[Exercise]: Rewrite the lines below, substituting "menu bar" for every occurrence of "toolbar" and leaving everything else unchanged.

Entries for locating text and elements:
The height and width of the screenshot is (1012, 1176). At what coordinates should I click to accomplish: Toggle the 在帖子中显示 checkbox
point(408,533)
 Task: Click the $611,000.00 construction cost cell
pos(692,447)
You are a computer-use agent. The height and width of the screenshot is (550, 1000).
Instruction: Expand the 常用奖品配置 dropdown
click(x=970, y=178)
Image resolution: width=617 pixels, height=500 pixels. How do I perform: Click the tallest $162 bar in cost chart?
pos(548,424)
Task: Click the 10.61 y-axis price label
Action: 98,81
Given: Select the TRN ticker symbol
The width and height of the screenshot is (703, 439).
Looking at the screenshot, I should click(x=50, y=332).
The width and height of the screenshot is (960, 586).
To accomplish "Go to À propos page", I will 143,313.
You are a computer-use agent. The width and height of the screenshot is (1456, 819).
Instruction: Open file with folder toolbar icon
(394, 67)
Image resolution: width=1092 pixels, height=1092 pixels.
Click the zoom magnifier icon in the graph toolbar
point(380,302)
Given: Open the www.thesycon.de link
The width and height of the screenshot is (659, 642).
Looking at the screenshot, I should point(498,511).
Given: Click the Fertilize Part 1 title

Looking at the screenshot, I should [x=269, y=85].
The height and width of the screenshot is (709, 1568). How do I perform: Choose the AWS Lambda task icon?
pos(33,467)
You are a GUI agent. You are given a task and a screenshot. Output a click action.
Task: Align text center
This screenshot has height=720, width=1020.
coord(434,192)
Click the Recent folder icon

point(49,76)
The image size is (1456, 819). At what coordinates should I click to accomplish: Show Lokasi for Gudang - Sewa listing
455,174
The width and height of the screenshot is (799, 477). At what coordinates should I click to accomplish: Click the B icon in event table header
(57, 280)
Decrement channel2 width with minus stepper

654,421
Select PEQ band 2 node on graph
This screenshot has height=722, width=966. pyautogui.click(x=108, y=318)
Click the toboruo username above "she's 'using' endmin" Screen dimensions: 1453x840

[Answer to the task]:
The height and width of the screenshot is (1012, 1176). At what coordinates should I click to accomplish: Toggle the 在帖子中显示 checkbox
point(408,533)
 Task: Click the $611,000.00 construction cost cell
pos(692,447)
You are a computer-use agent. The height and width of the screenshot is (550, 1000).
Instruction: Expand the 常用奖品配置 dropdown
click(x=970, y=178)
Image resolution: width=617 pixels, height=500 pixels. How do I perform: Click the tallest $162 bar in cost chart?
pos(548,424)
Task: Click the 10.61 y-axis price label
Action: 98,81
Given: Select the TRN ticker symbol
The width and height of the screenshot is (703, 439).
Looking at the screenshot, I should click(x=50, y=332).
The width and height of the screenshot is (960, 586).
To accomplish "Go to À propos page", I will 143,313.
You are a computer-use agent. The width and height of the screenshot is (1456, 819).
Instruction: Open file with folder menu bar icon
(394, 67)
Image resolution: width=1092 pixels, height=1092 pixels.
Click the zoom magnifier icon in the graph menu bar
point(380,302)
Given: Open the www.thesycon.de link
The width and height of the screenshot is (659, 642).
Looking at the screenshot, I should point(498,511).
Given: Click the Fertilize Part 1 title

Looking at the screenshot, I should [x=269, y=85].
The height and width of the screenshot is (709, 1568). How do I perform: Choose the AWS Lambda task icon?
pos(33,467)
You are a GUI agent. You are given a task and a screenshot. Output a click action.
Task: Align text center
This screenshot has height=720, width=1020.
coord(434,192)
Click the Recent folder icon

point(49,76)
The image size is (1456, 819). At what coordinates should I click to accomplish: Show Lokasi for Gudang - Sewa listing
455,174
The width and height of the screenshot is (799, 477). At what coordinates should I click to accomplish: Click the B icon in event table header
(57, 280)
Decrement channel2 width with minus stepper

654,421
Select PEQ band 2 node on graph
This screenshot has height=722, width=966. pyautogui.click(x=108, y=318)
Click the toboruo username above "she's 'using' endmin" Screen dimensions: 1453x840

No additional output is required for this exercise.